- **SHORT TASK**
Please write out every one of the records below word for word, leaving the pictures out.

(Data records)

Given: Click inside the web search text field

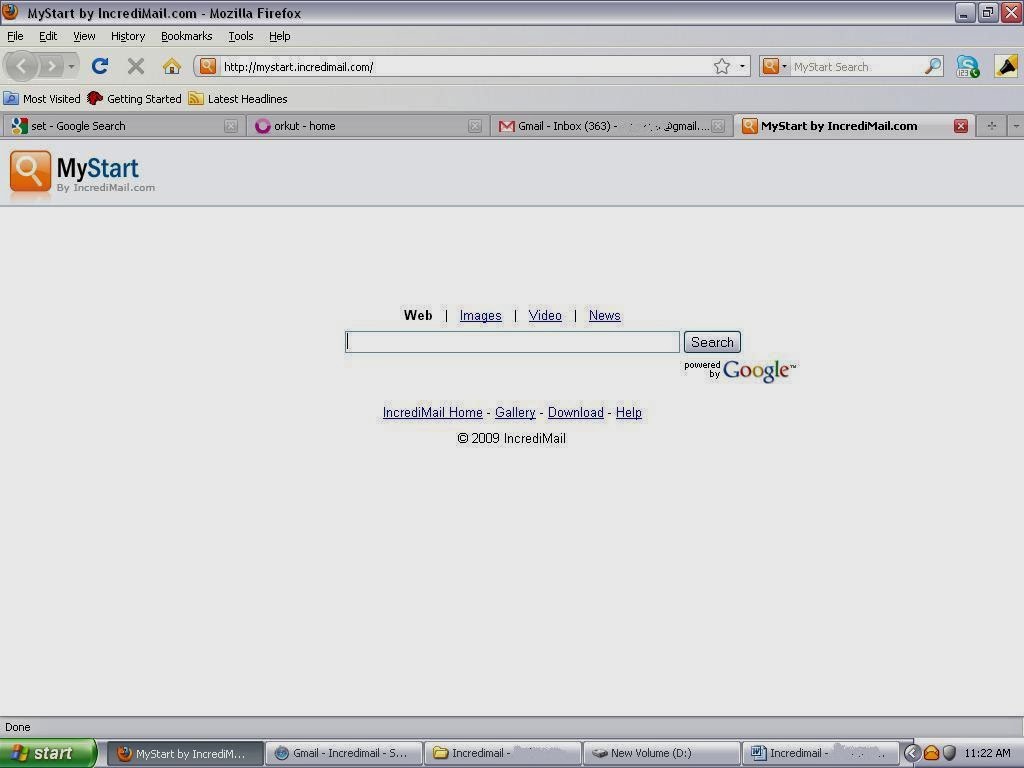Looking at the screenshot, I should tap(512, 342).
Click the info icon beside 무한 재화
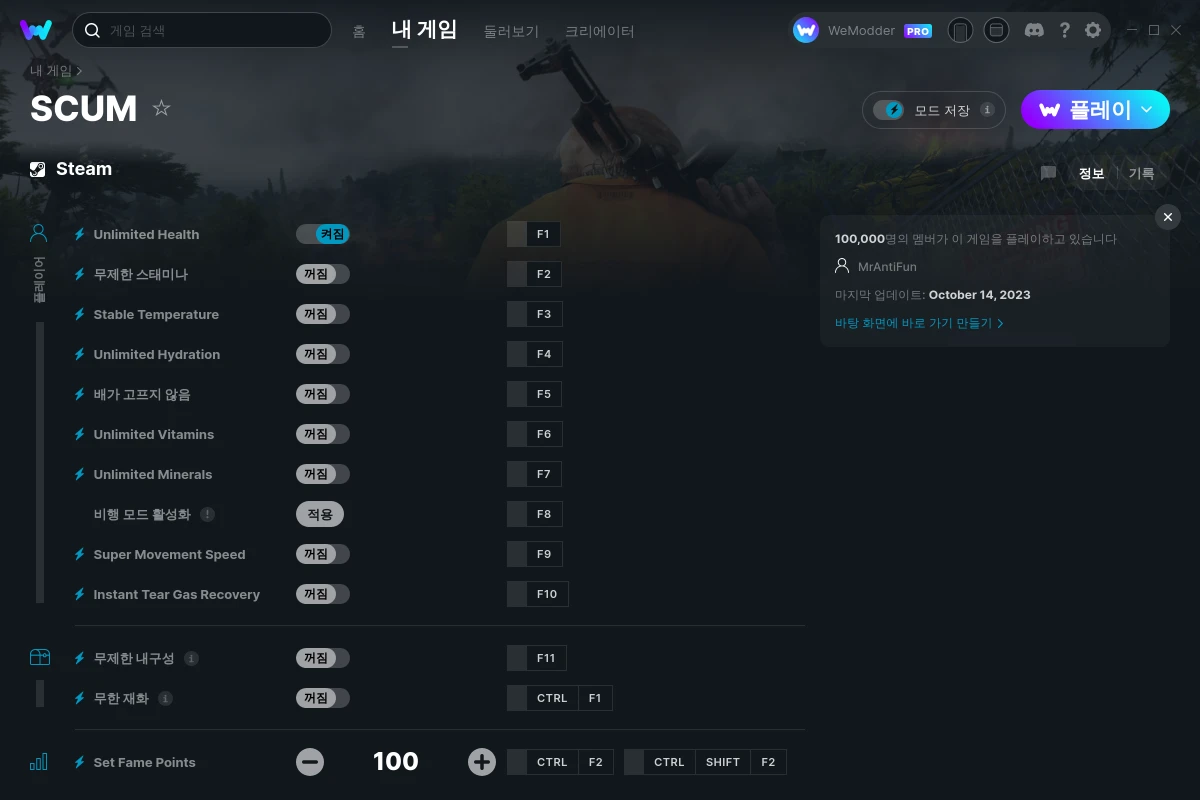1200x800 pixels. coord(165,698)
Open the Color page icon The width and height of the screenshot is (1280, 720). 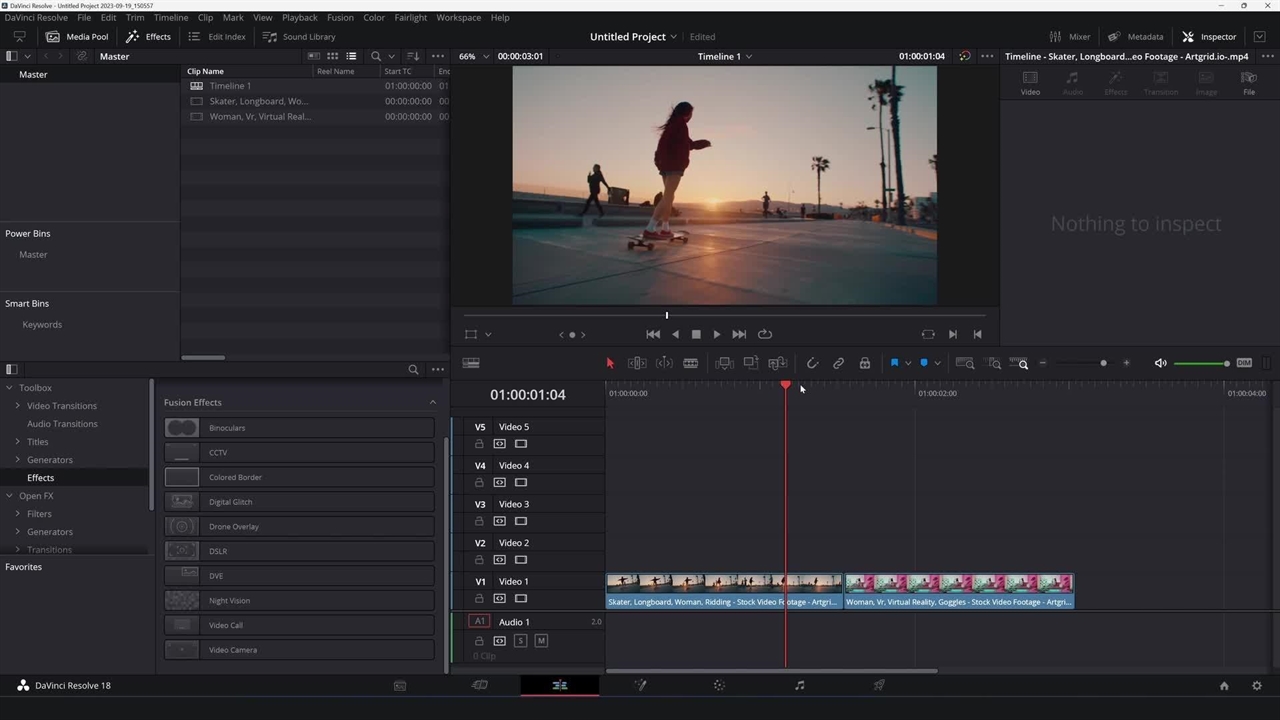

- **EXERCISE RESPONSE**
Given: Click inside the web search text field

Looking at the screenshot, I should tap(512, 342).
Click the info icon beside 무한 재화
1200x800 pixels. coord(165,698)
Open the Color page icon The width and height of the screenshot is (1280, 720). 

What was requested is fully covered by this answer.